Drugs and crime: Community meets to find solutions

Te Kūiti residents love their town, but many who spoke at a community meeting last week don’t feel safe living in it.

A group of about 200 people filled Te Kūiti’s netball clubrooms last Wednesday night to discuss their concerns about crime in town, as the first step towards finding a solution.

Common concerns were youth offending, police response to reported incidents and the community’s growing methamphetamine problem.

One woman shared how she was having trouble sleeping at night. She had only recently moved home after spending two years away from Te Kūiti.

“When I was living here, I felt better living amongst the mob than where I’m living now,” she said.

“I can’t sleep. It’s not a very nice feeling to be like that in your hometown that you love.”

She thought an increased police presence in general, but particularly on back streets like Taupiri St, would help.

Another contributor said she didn’t have any confidence in police.

She said she had a trespass order against a woman, who then breached that order nine times – three of those were with a weapon.

“She has turned up at my house with a butcher’s knife, scissors. That’s not good enough. And that’s in broad daylight.”

Police didn’t show up and didn’t follow through, she said.

“How can I have confidence that you’re going to be there?

“We could easily deal with it ourselves as a family, but I’m trying to teach my kids to do the right thing, to ring the police.”

A local business owner said she had taken to keeping a weapon behind her counter to keep herself safe, after having a knife pulled on her.

“I’m lucky to be alive and yet that woman has never been charged or even found out who she is. It has just been one excuse after another and it took quite some time to get over,” she said.

People committing crimes in town needed to know there would be consequences to their actions, she thought.

“Because if you grow up not having any consequences, you’ll just keep doing it.”

Another woman shared how a group of children aged 12 and younger, who were responsible for a spate of break-ins at a local childcare centre, were taught their actions had consequences.

They scrubbed, they cleaned and they raked bark until it was felt they had made up for their actions.

“The police couldn’t do anything about it because there’s no legal power for them to be able to do anything,” she said.

“But as a group of mums, we said we would take that consequence on.”

At the beginning of the meeting, people working to help respond to crime or set rangatahi on the right path shared what work was already underway.

Waitomo district mayor John Robertson said the council did not get involved in the social wellbeing of the community a lot.

“But we have got responsibilities there.”
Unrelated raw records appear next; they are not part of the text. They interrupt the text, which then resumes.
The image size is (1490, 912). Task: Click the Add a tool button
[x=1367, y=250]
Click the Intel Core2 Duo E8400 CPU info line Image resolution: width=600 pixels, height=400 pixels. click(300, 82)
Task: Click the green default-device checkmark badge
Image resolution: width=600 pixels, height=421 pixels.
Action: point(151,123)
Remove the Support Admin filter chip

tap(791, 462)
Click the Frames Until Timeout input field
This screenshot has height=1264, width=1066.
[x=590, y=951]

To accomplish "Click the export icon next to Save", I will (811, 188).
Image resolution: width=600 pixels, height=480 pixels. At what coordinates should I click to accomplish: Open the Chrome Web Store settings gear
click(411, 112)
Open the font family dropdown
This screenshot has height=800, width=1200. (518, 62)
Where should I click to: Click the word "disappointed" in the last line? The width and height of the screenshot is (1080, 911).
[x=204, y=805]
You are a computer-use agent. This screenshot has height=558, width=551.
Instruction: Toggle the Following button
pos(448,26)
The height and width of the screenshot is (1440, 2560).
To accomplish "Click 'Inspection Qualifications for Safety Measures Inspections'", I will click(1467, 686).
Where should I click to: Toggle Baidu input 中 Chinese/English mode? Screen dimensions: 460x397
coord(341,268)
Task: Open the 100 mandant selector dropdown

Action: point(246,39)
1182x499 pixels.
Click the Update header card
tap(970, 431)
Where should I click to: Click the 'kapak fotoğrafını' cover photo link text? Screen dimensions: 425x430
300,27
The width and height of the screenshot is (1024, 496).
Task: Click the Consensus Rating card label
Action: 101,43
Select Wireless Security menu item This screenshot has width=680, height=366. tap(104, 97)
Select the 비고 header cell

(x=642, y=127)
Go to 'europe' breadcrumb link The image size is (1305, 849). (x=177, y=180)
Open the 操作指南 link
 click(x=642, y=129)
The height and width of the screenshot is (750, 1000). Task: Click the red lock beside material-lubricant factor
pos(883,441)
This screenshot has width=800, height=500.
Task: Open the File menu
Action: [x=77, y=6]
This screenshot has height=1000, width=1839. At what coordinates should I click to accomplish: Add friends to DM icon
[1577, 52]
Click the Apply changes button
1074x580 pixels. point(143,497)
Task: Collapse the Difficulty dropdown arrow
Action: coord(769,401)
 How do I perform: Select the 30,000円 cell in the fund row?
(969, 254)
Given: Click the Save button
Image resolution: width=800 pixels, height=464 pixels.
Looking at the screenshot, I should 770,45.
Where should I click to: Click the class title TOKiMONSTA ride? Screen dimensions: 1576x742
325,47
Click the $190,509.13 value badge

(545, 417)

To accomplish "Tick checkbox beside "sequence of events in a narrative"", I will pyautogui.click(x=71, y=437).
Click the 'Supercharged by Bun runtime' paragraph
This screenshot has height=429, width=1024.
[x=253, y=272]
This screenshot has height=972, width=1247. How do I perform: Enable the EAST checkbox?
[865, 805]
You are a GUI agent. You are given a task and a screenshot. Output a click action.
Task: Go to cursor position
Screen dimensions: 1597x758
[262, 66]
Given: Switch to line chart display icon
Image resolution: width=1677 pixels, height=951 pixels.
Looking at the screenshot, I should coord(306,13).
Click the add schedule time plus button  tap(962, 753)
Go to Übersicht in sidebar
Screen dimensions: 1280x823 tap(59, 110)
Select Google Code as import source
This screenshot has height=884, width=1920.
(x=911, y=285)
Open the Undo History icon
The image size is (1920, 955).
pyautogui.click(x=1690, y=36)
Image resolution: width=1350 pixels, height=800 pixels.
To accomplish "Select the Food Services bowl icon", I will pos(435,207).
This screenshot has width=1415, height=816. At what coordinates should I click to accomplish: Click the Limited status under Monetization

He said the council financially supported programmes such as Mayor’s Taskforce for Jobs (about $500,000 annually), run through Number 12, and the Rangatahi Pathways programme (about $300,000) to get students engaged in employment as soon as they left school.

Also operating in the district is Aotahi Limited which delivers a range of community and economic development services.

One person to contribute some solutions said it was her belief that when tamariki Māori succeeded, everyone succeeded.

“Social media awareness for our rangatahi would be a good thing; giving them a purpose which is what Number 12 and Aotahi are doing; trades; sports; creating appropriate social situations for rangatahi.

“Perhaps Sport Waikato could be involved in that too.

“Meaningful parenting courses; teaching our Māori whānau about Māori child-rearing practices and going back to those. Teaching whānau about hauora and just learning about Māori pedagogies of child rearing.”

Community member Shannon Manawaiti said as far as he was concerned, Te Kūiti was the best community in the country.

He said it was his belief that with the right nurturing and upbringing, people didn’t commit crimes.

But slowly but surely, meth had found its way into the community.

“And P destroys families and it destroys communities.

“You see it in the papers, you see it on the news, but I refuse to believe we are living in a bad community.

“There’re only a few bad eggs that are creating all these issues.

“What we need to do is find those people and rather than persecute them, we need to help them.”

Another person who spoke suggested the support systems already in place, such as drug and alcohol counselling and parenting courses, needed to be more approachable.

“The people who need them the most, don’t want to go to them.

“We need to make it more accessible and we need to make people stop feeling like they have failed when they need these things. We don’t need it to be like that.”

And from police area commander Will Loughrin: an apology.

“The service we have provided for you is not what you expect, and I apologise for that.”

He said the 16 police staff dedicated to Ōtorohanga and Te Kūiti worked hard day-in and day-out, giving the public as much service as they could.

More meetings are expected to be called as the community makes headway towards finding and implementing solutions.